Required action: Each record below needs to be retyped exactly.
*** Opening of Given records ***
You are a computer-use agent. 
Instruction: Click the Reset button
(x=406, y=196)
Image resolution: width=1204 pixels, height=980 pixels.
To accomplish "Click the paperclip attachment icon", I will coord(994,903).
*** Close of Given records ***
Result for this task:
You are a computer-use agent. 
Instruction: Click the Reset button
(x=406, y=196)
Image resolution: width=1204 pixels, height=980 pixels.
To accomplish "Click the paperclip attachment icon", I will coord(994,903).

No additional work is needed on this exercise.